Exercise data:
_ _ _ _ _ _ _
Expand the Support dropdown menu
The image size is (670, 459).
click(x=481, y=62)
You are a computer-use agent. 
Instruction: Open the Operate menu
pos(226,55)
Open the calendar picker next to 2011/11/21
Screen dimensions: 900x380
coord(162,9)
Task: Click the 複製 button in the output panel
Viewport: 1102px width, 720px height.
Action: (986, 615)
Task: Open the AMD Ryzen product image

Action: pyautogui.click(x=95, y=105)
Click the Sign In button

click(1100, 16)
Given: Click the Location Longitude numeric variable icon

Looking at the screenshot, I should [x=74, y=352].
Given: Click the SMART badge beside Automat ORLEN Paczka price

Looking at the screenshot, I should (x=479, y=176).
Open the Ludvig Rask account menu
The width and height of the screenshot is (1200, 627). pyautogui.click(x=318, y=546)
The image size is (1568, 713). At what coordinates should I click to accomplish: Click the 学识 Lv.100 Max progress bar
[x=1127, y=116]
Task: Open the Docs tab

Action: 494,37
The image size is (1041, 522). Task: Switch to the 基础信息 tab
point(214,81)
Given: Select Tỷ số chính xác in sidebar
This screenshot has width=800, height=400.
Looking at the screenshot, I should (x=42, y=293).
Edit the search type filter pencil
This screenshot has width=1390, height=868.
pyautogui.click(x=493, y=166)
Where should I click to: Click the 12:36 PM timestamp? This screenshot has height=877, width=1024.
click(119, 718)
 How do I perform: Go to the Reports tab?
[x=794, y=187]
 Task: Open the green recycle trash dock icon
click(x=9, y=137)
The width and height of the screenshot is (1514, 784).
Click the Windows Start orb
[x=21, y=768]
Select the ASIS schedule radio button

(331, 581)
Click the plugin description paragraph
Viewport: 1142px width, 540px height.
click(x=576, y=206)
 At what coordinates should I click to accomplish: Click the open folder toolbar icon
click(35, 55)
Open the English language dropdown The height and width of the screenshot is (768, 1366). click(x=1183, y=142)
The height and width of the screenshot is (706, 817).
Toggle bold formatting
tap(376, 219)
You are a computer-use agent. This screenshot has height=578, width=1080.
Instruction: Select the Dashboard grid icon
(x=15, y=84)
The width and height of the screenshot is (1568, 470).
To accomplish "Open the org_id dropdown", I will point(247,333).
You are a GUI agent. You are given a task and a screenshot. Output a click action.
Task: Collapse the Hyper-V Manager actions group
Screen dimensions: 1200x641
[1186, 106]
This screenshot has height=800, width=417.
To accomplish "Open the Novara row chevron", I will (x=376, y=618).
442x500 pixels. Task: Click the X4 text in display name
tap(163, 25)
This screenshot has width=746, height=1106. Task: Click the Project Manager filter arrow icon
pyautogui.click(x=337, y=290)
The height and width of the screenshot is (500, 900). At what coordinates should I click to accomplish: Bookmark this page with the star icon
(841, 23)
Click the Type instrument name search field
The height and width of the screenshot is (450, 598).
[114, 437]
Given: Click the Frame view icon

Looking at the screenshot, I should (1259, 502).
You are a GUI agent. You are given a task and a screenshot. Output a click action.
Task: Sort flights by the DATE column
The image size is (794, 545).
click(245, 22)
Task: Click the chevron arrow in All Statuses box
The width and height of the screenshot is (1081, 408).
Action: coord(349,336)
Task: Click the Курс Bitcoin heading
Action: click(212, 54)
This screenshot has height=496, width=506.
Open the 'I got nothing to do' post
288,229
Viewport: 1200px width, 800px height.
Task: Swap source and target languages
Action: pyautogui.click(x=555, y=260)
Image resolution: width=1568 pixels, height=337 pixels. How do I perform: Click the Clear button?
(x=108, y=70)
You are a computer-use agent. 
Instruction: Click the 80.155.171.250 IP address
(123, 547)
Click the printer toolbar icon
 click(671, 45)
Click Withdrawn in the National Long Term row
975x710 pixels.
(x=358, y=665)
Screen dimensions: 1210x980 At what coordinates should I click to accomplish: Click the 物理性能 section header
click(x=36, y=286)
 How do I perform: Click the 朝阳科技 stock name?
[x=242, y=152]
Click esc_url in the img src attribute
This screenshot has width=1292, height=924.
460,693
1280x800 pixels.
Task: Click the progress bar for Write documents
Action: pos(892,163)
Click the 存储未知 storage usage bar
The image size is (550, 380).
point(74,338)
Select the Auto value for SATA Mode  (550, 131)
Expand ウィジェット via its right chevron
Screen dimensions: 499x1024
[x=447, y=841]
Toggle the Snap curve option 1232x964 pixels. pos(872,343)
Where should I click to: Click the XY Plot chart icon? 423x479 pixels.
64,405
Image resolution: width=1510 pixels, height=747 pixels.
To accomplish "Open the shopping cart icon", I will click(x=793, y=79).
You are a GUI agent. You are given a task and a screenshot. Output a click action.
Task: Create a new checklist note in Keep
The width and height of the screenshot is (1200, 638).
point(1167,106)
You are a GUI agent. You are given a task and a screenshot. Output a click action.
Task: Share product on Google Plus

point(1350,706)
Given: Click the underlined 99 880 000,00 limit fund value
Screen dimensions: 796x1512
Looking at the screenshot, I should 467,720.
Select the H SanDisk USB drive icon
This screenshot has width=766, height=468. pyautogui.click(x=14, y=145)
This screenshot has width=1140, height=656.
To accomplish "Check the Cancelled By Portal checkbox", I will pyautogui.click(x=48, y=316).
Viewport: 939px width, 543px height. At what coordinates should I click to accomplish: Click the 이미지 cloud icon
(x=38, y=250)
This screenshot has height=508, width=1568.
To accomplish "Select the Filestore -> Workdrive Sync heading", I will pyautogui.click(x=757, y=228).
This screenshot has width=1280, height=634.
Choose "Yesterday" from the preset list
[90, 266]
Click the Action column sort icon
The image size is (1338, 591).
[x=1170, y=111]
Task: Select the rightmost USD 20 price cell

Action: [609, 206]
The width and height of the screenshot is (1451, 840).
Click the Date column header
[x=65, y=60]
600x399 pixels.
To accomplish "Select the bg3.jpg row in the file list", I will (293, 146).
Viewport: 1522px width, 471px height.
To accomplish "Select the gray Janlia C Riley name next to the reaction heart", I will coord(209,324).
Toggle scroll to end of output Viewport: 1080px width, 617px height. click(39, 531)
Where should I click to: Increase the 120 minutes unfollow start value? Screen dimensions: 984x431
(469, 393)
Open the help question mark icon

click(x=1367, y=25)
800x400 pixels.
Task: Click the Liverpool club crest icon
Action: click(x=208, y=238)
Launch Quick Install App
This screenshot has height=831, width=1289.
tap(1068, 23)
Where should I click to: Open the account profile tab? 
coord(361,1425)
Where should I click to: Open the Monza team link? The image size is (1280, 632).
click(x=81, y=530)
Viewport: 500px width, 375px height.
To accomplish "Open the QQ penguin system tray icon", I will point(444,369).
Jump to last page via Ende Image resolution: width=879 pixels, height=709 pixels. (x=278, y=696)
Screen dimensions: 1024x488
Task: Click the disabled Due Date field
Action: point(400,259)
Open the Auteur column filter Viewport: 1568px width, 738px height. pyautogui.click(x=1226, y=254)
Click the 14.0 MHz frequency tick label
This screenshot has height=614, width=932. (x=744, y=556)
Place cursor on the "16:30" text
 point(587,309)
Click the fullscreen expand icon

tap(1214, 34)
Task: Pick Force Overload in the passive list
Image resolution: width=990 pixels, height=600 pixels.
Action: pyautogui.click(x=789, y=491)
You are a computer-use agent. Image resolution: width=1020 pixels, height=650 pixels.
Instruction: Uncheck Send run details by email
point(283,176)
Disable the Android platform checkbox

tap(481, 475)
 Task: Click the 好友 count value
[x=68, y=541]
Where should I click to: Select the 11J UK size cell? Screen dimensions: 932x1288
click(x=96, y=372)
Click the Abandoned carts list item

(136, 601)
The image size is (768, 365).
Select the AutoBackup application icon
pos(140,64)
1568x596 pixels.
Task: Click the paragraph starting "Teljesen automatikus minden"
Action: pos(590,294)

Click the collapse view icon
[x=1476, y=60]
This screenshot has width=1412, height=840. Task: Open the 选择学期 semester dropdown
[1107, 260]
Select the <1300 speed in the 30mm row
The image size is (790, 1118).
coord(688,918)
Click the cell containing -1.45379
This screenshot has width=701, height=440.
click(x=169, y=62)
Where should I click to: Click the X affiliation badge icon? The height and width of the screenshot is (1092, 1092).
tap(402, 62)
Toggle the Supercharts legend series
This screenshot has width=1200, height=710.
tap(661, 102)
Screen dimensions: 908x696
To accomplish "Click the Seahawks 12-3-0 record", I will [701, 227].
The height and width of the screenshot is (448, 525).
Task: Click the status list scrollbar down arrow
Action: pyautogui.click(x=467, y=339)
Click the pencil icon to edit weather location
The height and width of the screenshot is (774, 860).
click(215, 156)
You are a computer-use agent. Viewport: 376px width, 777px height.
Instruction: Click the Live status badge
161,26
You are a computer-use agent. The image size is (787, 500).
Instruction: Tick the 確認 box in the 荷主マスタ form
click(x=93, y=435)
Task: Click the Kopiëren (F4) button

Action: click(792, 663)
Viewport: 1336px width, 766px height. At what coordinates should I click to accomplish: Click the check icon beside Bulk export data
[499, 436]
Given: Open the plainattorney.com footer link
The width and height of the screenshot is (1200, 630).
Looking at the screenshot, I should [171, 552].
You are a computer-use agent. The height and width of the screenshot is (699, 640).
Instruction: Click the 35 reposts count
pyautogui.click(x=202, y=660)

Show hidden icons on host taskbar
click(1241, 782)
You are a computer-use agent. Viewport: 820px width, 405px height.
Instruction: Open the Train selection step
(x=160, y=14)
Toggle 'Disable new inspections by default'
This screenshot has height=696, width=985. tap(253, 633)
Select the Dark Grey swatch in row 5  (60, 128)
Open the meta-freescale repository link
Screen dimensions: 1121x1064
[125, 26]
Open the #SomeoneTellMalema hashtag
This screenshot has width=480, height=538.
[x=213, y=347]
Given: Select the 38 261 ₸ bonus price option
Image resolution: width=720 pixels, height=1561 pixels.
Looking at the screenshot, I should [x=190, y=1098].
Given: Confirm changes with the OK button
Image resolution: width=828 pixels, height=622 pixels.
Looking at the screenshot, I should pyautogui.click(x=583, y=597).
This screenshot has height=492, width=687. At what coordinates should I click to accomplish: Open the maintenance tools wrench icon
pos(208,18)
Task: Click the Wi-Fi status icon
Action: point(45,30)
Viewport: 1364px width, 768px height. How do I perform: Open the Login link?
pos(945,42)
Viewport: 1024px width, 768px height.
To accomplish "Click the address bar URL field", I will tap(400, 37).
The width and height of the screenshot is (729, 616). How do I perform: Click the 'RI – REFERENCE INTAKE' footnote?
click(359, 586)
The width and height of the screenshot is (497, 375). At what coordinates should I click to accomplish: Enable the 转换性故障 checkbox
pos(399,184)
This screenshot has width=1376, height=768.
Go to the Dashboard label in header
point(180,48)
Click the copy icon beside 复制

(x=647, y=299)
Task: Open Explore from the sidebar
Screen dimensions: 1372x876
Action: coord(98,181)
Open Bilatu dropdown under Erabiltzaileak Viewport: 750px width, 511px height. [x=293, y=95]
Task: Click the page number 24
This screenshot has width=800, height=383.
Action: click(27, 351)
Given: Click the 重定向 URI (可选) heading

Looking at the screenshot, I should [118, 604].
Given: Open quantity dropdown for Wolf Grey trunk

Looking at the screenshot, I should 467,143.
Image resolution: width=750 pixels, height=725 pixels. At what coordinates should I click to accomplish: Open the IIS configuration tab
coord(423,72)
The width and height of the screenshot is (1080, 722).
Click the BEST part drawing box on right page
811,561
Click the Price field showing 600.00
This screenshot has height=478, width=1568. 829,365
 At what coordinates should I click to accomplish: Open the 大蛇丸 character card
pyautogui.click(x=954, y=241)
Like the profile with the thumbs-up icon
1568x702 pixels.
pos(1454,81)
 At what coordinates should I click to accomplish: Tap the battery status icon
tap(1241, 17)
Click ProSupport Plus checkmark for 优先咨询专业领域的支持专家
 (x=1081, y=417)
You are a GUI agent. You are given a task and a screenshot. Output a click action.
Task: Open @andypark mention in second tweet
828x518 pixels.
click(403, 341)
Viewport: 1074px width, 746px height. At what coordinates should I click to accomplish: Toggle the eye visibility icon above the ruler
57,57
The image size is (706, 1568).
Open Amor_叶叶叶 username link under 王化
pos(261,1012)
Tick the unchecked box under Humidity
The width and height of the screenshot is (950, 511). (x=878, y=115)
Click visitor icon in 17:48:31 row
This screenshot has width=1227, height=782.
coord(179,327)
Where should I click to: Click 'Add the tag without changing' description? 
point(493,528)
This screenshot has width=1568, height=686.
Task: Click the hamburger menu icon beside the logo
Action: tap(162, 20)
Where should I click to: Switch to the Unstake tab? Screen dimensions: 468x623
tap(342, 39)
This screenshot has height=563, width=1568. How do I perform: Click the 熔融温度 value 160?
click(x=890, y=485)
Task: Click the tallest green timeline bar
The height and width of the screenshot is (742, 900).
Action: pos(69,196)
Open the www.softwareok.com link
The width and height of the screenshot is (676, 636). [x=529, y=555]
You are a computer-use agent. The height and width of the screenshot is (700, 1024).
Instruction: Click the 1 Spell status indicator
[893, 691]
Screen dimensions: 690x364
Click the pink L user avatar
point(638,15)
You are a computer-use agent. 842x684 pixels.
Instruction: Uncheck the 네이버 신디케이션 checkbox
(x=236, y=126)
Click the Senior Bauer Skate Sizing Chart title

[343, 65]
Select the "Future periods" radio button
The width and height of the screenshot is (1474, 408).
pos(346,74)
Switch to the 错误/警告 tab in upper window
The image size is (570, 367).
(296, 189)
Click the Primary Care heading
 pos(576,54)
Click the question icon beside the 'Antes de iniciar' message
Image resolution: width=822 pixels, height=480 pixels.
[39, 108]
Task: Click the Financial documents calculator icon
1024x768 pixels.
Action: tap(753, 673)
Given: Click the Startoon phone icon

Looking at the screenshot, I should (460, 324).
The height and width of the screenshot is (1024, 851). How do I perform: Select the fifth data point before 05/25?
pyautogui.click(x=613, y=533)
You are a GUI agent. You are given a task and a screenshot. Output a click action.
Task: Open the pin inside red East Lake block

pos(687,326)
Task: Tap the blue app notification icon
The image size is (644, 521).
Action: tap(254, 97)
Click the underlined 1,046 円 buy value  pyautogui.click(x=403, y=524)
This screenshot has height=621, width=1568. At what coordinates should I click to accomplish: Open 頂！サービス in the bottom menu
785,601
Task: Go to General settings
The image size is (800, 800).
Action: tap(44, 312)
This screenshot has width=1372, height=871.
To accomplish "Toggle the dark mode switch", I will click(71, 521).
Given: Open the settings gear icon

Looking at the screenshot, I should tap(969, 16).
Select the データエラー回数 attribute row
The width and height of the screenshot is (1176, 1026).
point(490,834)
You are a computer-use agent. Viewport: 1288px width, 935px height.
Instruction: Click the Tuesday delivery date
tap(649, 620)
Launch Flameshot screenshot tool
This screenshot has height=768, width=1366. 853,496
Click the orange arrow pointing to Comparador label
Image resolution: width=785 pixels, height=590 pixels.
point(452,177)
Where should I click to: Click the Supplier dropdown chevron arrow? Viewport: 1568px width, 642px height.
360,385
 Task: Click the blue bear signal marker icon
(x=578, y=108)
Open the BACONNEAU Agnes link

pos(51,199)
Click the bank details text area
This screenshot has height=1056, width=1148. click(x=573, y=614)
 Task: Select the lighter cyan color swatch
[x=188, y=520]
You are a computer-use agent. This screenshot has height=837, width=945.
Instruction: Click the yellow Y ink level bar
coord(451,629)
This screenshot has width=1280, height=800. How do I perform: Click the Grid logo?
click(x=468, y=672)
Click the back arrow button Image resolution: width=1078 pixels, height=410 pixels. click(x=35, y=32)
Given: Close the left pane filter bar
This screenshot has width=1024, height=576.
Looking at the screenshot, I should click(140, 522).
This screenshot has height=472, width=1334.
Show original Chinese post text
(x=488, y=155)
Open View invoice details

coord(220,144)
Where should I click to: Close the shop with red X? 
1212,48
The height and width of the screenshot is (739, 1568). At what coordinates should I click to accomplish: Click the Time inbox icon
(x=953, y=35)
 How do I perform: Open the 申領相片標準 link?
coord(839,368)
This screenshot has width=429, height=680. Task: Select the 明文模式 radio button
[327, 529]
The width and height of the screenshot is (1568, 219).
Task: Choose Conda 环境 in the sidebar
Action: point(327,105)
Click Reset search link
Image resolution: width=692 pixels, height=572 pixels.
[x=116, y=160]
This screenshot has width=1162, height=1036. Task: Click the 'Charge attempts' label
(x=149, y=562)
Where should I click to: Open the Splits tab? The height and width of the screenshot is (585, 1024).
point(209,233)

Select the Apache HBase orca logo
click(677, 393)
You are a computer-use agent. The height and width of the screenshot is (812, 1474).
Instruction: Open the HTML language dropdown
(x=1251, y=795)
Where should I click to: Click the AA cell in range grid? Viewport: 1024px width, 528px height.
_ _ _ _ _ _ _
Your task: Select all lines in the listing above where the word "underlined" appears, and show them.

Result:
Given: Click the underlined 99 880 000,00 limit fund value
Click the underlined 1,046 円 buy value  pyautogui.click(x=403, y=524)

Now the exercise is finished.